The initiative, sponsored by the Lumina Foundation in partnership with Complete College America, will give a three-year grant of $1 million in cash and technological assistance.

The new program provides a new strategy called the Guided Pathway to Success, or GPS.

“We believe (GPS) will empower college students with highly structured and clearly sequenced career plans that will significantly boost college completion and close the attainment gap,” Pence said.

Pence said that GPS would be designed by college advisors and faculty to ensure its quality and value. GPS creates degree maps that would provide a semester-by-semester sequence of courses needed for a student to graduate on time – and in the shortest amount of time.

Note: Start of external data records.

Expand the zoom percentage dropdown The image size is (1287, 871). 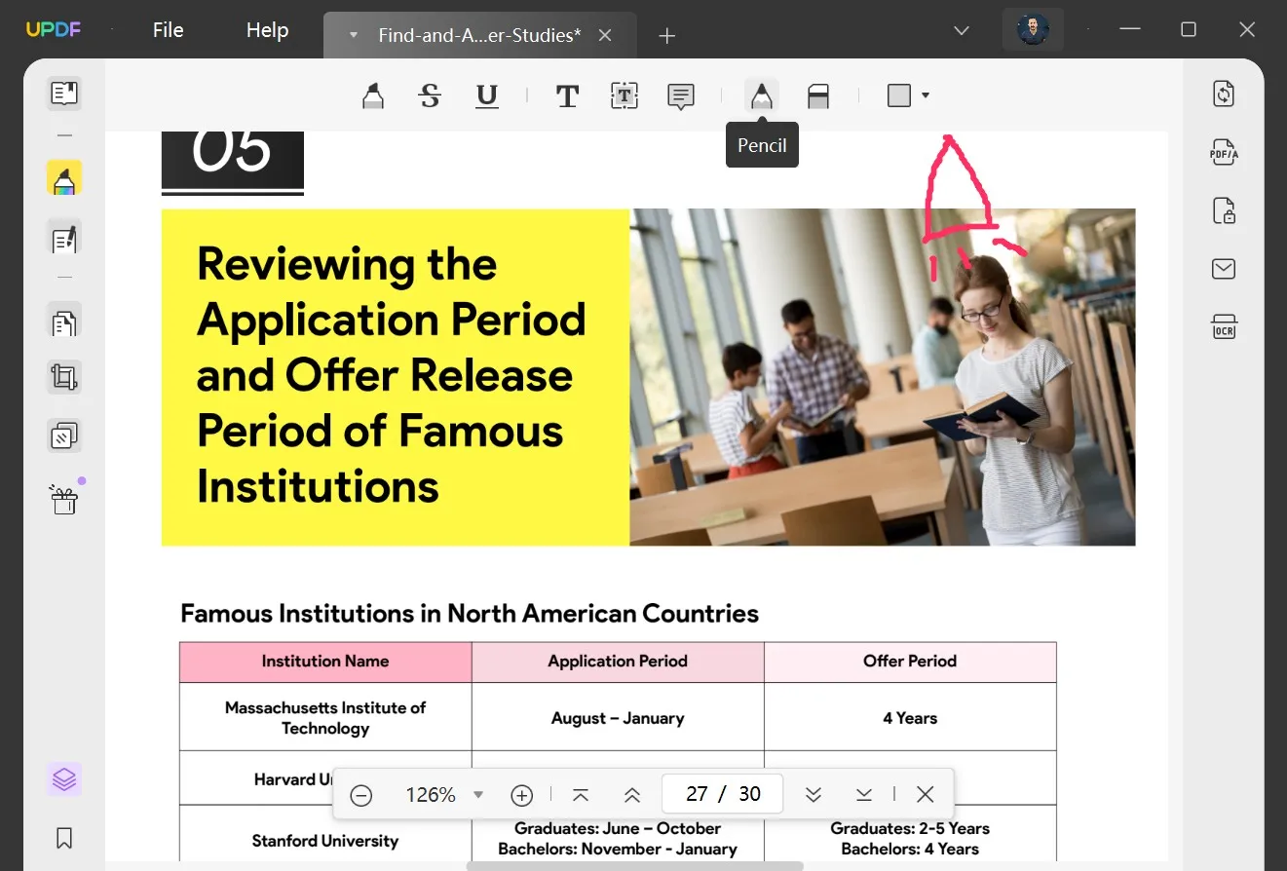pyautogui.click(x=477, y=794)
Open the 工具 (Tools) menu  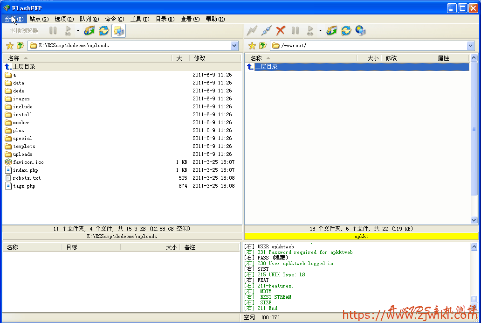coord(139,19)

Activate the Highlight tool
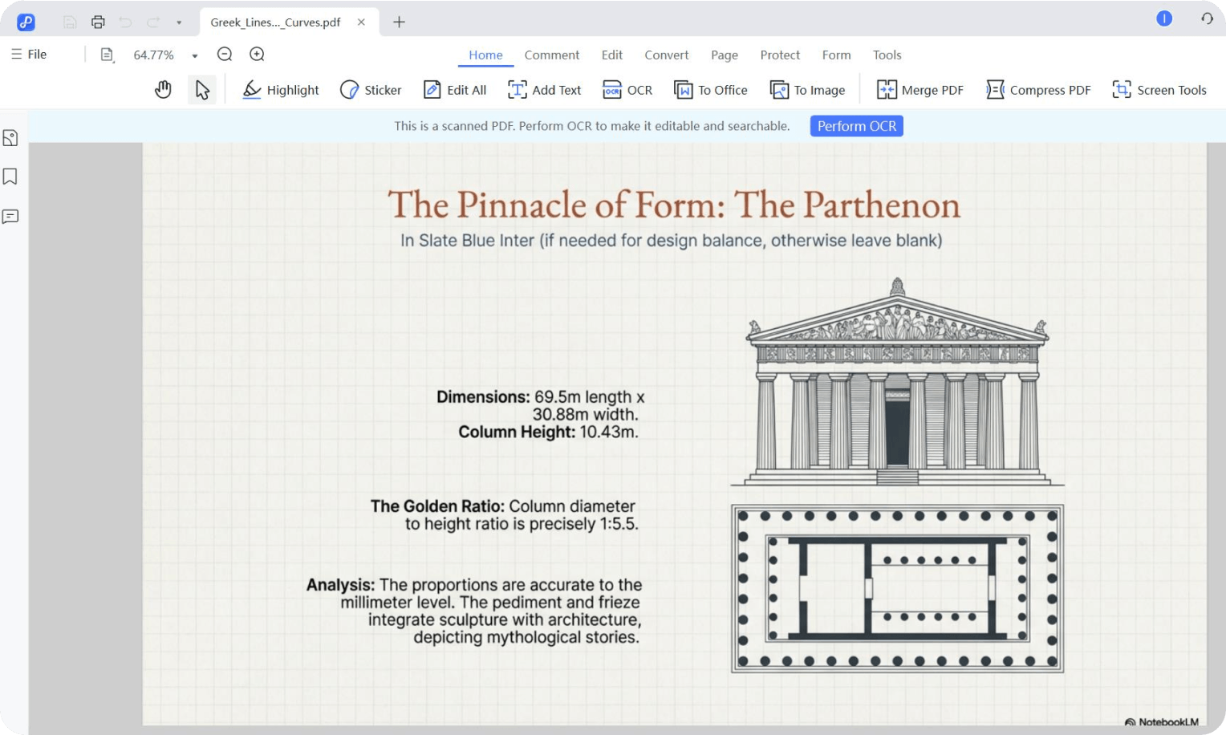[x=280, y=89]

Jamie Merisotis, president of Lumina Foundation, said GPS puts people on a clear path to actual accreditation through counseling and support that is needed

“GPS actually puts people on the path to success,” Merisotis said.

According to the commission’s college completion report, fewer than one third of students at a four-year post-secondary institution and 5 percent of community college students graduate on time. It also showed that it took students five to eight years to finish a bachelor’s degree and three to six years to finish an associate’s degree.

Pence said, on average, an Indiana college student would graduate with $26,000 in debt. If they have to take an extra year it could cost another $50,000 – not just in tuition – but lost wages and expenses.

“We believe, as the governor has indicated, Indiana has the finest systems of higher education, but we can always do better,” said Teresa Lubbers, Indiana Commissioner for Higher Education.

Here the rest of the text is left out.